Shringla, who previously served as India’s high commissioner in Dhaka, earlier visited Bangladesh in the first week of March, in his first foreign trip after assuming charge as foreign secretary.
During his March visit, Shringla said the updation of the National Register of Citizens (NRC) will have no implications for Bangladesh, asserting that it is a process that is entirely internal to India.
Bangladesh was apparently upset following the roll out of the NRC in Assam.
Foreign Minister AK Abdul Momen and Home Minister Asaduzzaman Khan had cancelled their visits to India in December 2019 following passage of the new citizenship bill, according to which members of Hindu, Sikh, Buddhist, Jain, Parsi and Christian communities who have come from Pakistan, Bangladesh and Afghanistan till December 31, 2014 following religious persecution there will get Indian citizenship.

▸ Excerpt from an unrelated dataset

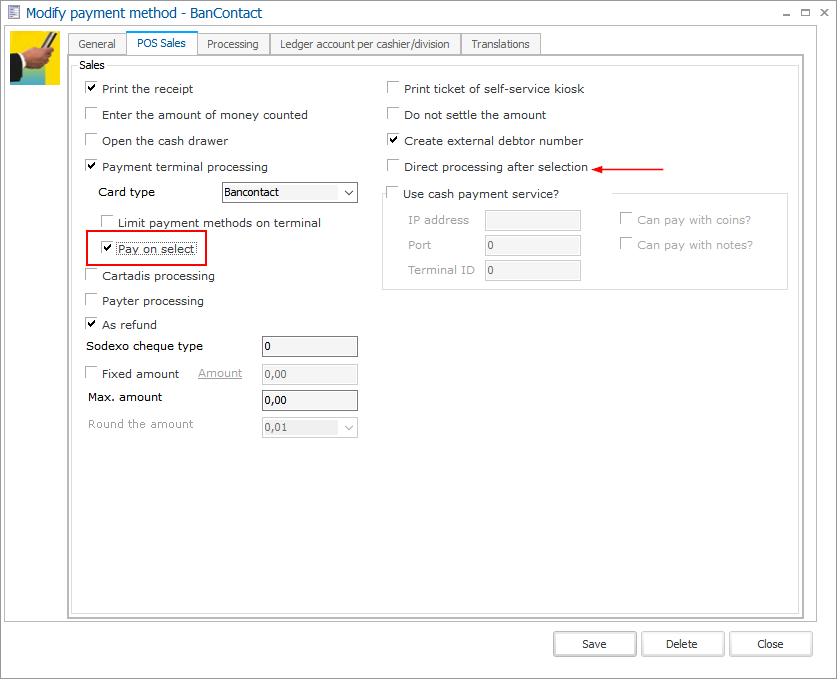
Task: Click the Sodexo cheque type field
Action: coord(309,347)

The Border Security Force and the Border Guard Bangladesh held the 51st director general-level talks in December end during which the two forces signed a Joint Accord of Discussion and decided to increase coordinated night patrolling to prevent illegal activities.
The political landscape in 2020 was largely dull unlike the usual scenario in previous years in the highly polarised South Asian nation.
On the domestic front, ailing former prime minister and opposition leader Khaleda Zia was released from jail in March for six months on condition that she would stay at home and receive treatment. In September, her release was extended by another six months.
The 74-year-old three-time premier and the Bangladesh Nationalist Party chief is serving a 17-year prison term in two graft cases since February 2018.
The relationship between Bangladesh and China developed further in 2020, especially on the commercial and economic fronts. China has promised to enhance support for Bangladesh’s infrastructure projects as a “development partner”.
Bangladeshi media reported that Dhaka had sought a loan of nearly USD 1 billion from China to develop the Teesta River Comprehensive Management and Restoration Project.
India’s commitment to promptly deliver to Bangladesh the COVID-19 vaccines and to remove non-tariff barriers reset the positive course of bilateral ties which both the capitals have repeatedly called “rock solid”.
The pandemic has so far infected more than 511,000 people and killed over 7,500 in Bangladesh. Over 454,500 patients have recovered.
The COVID-19 pandemic slowed down Bangladesh’s economic growth. However, Bangladesh was able to escape a contraction in 2020.
The global health crisis also affected Bangladesh’s garment industry, which accounts for 11 per cent of the country’s GDP and employs around 4.4 million people.
According to analysts, economic activities in Bangladesh have recovered more strongly than expected with both exports and remittances growing.
Japan-based Nikkei Asia in December described the Bangladesh case to be “most surprising” among developing nations having “good” COVID-19 crises as the country contained well the pandemic despite being a densely populated nation with a rudimentary health care system.
The year 2021 will be a significant one for Bangladesh as it will celebrate the 50th year of its independence. Prime Minister Modi is likely to visit Dhaka in March 2021 to join the celebrations that also marks 50 years of Bangladesh-India diplomatic relations.